## SET TASK
Rewrite the records below with every "Image resolution" changed to "Screenshot size", leaving everything else untouched.

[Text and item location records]
[BEGIN]

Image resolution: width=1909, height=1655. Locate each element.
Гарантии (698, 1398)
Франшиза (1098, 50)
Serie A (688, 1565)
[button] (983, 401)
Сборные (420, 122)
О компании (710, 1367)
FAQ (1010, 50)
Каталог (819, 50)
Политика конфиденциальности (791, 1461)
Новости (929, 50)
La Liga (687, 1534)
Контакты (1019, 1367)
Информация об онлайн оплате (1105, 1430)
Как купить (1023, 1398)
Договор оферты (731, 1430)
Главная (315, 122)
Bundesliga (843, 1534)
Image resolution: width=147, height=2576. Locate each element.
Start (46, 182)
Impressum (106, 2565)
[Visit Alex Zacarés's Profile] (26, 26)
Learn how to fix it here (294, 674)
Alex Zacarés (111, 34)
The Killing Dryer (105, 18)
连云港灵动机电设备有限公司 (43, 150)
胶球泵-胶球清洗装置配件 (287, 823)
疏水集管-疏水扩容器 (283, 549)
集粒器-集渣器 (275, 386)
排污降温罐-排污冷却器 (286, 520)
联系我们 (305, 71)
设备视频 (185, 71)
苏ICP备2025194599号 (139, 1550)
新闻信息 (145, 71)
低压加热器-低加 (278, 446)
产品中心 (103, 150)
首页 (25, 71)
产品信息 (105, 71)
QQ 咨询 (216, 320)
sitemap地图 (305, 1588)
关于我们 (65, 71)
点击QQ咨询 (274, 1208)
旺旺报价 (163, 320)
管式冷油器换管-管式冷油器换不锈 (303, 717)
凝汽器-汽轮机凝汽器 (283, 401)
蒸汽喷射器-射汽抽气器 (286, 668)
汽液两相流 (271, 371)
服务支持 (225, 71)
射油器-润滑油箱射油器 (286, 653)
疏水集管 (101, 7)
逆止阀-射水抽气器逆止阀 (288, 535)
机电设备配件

[END]

## ANSWER IN FULL
Screenshot size: width=1909, height=1655. Locate each element.
Гарантии (698, 1398)
Франшиза (1098, 50)
Serie A (688, 1565)
[button] (983, 401)
Сборные (420, 122)
О компании (710, 1367)
FAQ (1010, 50)
Каталог (819, 50)
Политика конфиденциальности (791, 1461)
Новости (929, 50)
La Liga (687, 1534)
Контакты (1019, 1367)
Информация об онлайн оплате (1105, 1430)
Как купить (1023, 1398)
Договор оферты (731, 1430)
Главная (315, 122)
Bundesliga (843, 1534)
Screenshot size: width=147, height=2576. Locate each element.
Start (46, 182)
Impressum (106, 2565)
[Visit Alex Zacarés's Profile] (26, 26)
Learn how to fix it here (294, 674)
Alex Zacarés (111, 34)
The Killing Dryer (105, 18)
连云港灵动机电设备有限公司 (43, 150)
胶球泵-胶球清洗装置配件 (287, 823)
疏水集管-疏水扩容器 (283, 549)
集粒器-集渣器 (275, 386)
排污降温罐-排污冷却器 (286, 520)
联系我们 (305, 71)
设备视频 (185, 71)
苏ICP备2025194599号 (139, 1550)
新闻信息 (145, 71)
低压加热器-低加 (278, 446)
产品中心 (103, 150)
首页 (25, 71)
产品信息 (105, 71)
QQ 咨询 (216, 320)
sitemap地图 (305, 1588)
关于我们 (65, 71)
点击QQ咨询 (274, 1208)
旺旺报价 (163, 320)
管式冷油器换管-管式冷油器换不锈 (303, 717)
凝汽器-汽轮机凝汽器 (283, 401)
蒸汽喷射器-射汽抽气器 (286, 668)
汽液两相流 (271, 371)
服务支持 (225, 71)
射油器-润滑油箱射油器 (286, 653)
疏水集管 (101, 7)
逆止阀-射水抽气器逆止阀 (288, 535)
机电设备配件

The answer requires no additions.